Pour les viandes bovines et porcines canadiennes, des antibiotiques de croissances profondément dangereux et interdits en France sont abondamment utilisés. Les normes de traçabilité et de bien-être animal sont également largement inférieures.

Le CETA ne comporte aucune clause miroir pour assurer l’interdiction de ces pesticides , alors que les dirigeants s’étaient engagé à en inclure. La planète et la santé des français sont donc bradés au profit des grands groupes agro-alimentaires.

Le CETA a déjà augmenté et continuera d’augmenter les exportations canadiennes de produits polluants. Depuis 2017, le CETA a permis une hausse de 30 % des exportations de combustibles fossiles depuis le Canada, combustibles issues de sables bitumeux ou de gaz de schistes extrêmement polluants.

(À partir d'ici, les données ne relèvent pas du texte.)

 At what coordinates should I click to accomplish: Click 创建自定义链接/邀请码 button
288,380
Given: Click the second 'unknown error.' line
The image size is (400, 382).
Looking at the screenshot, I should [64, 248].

Le rejet de l’accord par le Sénat marque un coup d’arrêt essentiel. En effet, si l’accord est finalement ratifié par tous les différents États-membres, la situation empirera à grands pas. Le seul volet pas encore mis en œuvre prévoit un « mécanisme d’arbitrage de règlements des différents entre investisseurs et État ». Ce mécanisme prévoit de donner des pouvoirs exorbitants aux multinationales pour attaquer en Justice les États et les collectivités si la puissance publique décide de mettre en place des mesures protectionnistes. Une forte ingérence des lobbys privés dans la souveraineté de la décision publique.

Les insoumis au premier rang de la bataille contre ces accords de libre-échange

À l’Assemblée comme au Parlement européen, les élus de la France Insoumise sont les premiers – et bien souvent les seuls – à se battre contre ces accords destructeurs. La France Insoumise dénonce depuis des années cet accord mortifère pour l’agriculture, la santé et la planète.

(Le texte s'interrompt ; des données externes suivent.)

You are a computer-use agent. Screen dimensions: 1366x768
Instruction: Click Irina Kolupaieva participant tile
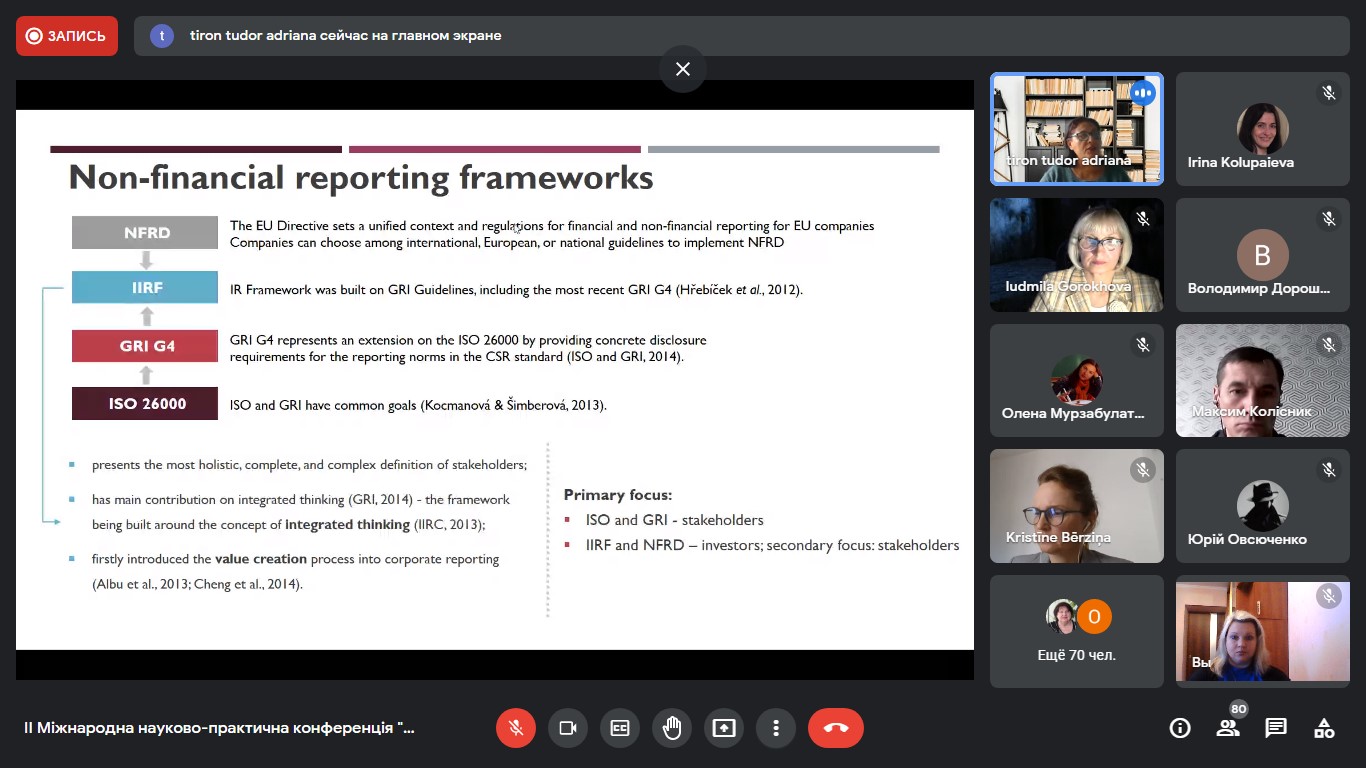coord(1262,129)
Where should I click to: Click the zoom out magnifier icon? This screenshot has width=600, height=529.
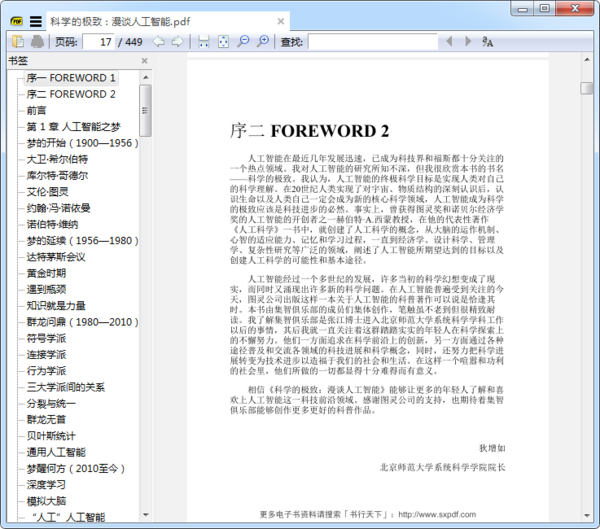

À l’Assemblée Nationale, le groupe LFI a déposé une proposition de loi contre l’accord UE/Nouvelle-Zélande, ainsi qu’une proposition de résolution européenne pour un moratoire sur toutes les négociations commerciales en cours. Au Parlement européen, la France Insoumise fait partie du seul groupe – La Gauche – qui s’est opposée entièrement et frontalement à tous les accords de libre-échange écocidaires et anti-sociaux.

En 2017, une immense partie de l’échiquier politique avait voté pour le CETA au Parlement européen : les libéraux où siègent les macronistes, la droite des Républicains, les conservateurs mais aussi les socio-démocrates de Raphaël Glucksmann. Début 2024, rebelote pour le vote appelé à ratifier définitivement le CETA. Le combat continue pour les députés insoumis qui devront se prononcer rapidement sur le CETA à l’Assemblée Nationale.

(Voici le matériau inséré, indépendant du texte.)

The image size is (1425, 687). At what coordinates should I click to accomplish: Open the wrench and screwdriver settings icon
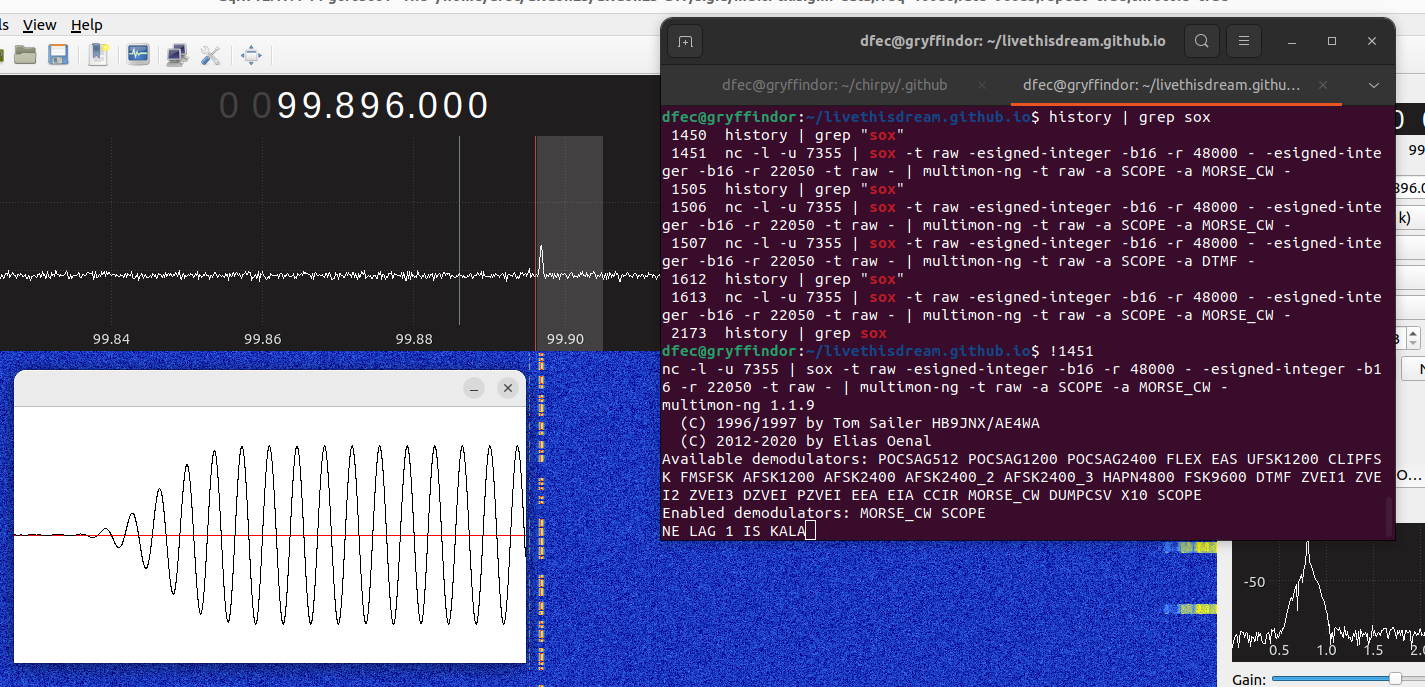pyautogui.click(x=210, y=55)
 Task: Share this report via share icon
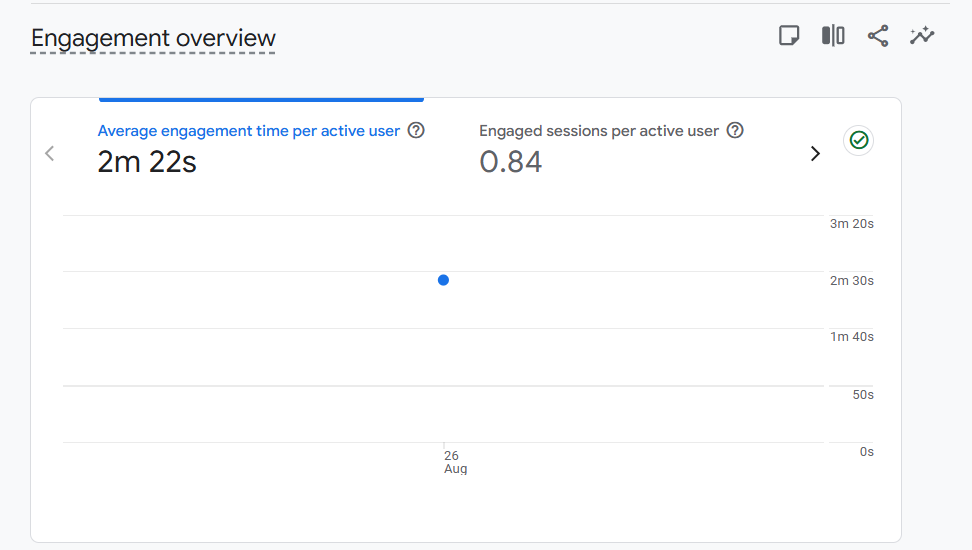pyautogui.click(x=878, y=36)
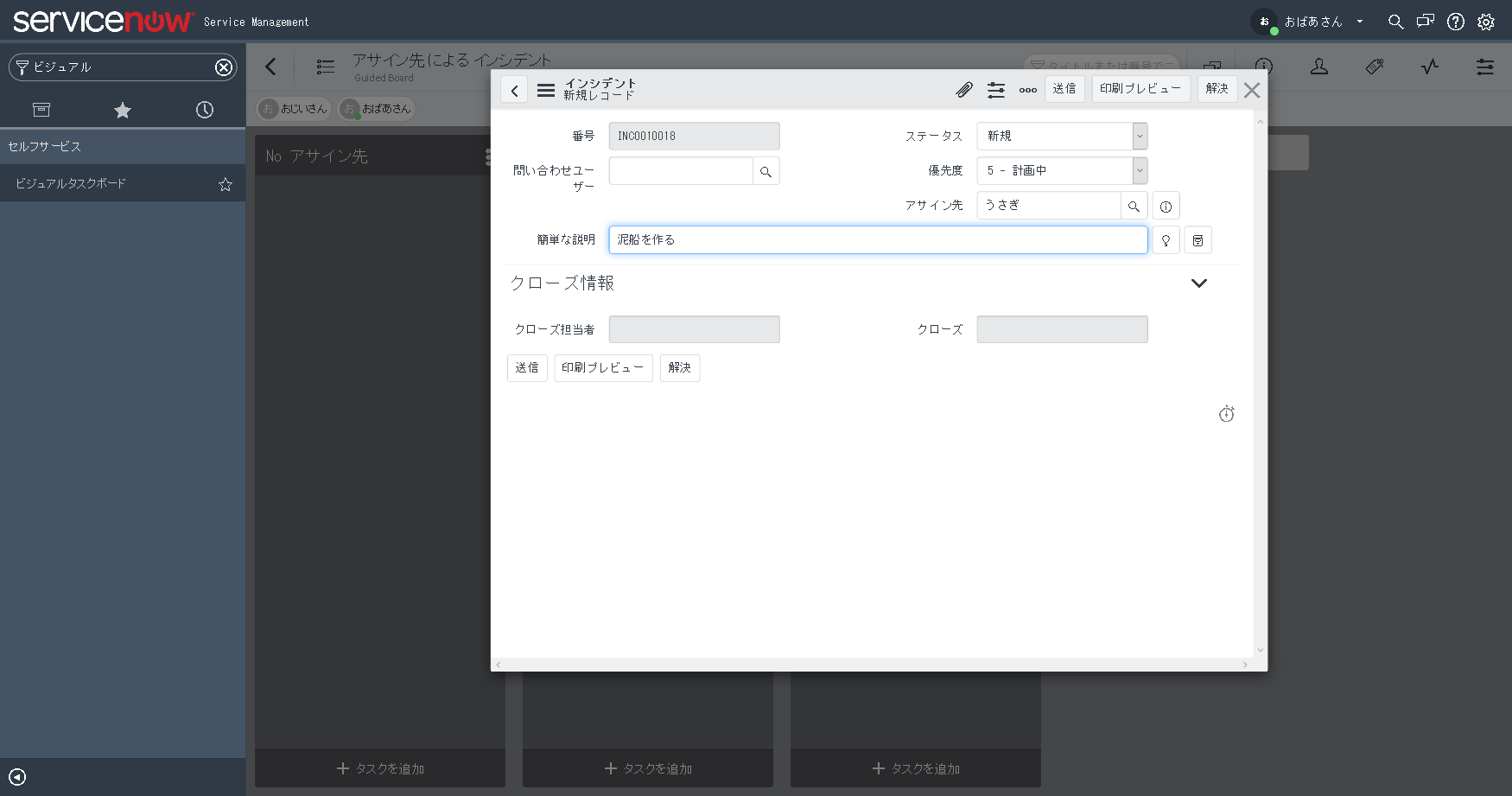Open personalize form settings icon in dialog toolbar
Screen dimensions: 1512x796
[995, 89]
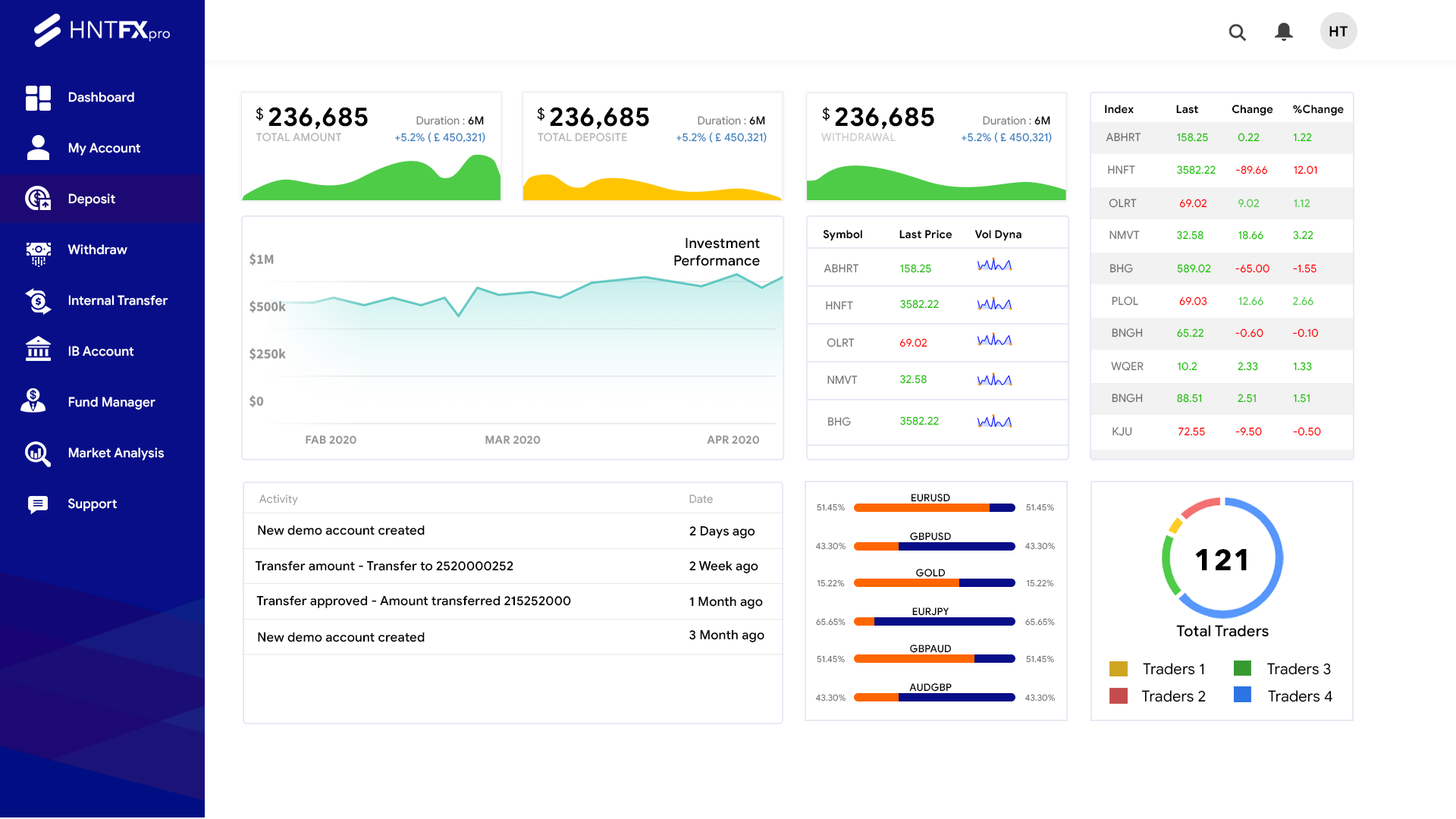Click the search magnifier icon

point(1237,32)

Pour aller plus loin : Européennes – Manon Aubry tacle tous les candidats en rappelant que seul LFI s’est opposée aux traités de libre-échange

En réaction à ce rejet, Manon Aubry, tête de liste LFI pour les élections européennes du 9 juin, s’est exprimée sur Twitter. « Nous dénonçons depuis des années cet accord mortifère pour l’agriculture, notre santé et la planète. Le CETA n’est qu’un début. C’est tous les accords que nous ferons tomber ! » a-t-elle déclaré. En somme, une nouvelle bataille de gagnée pour les insoumis.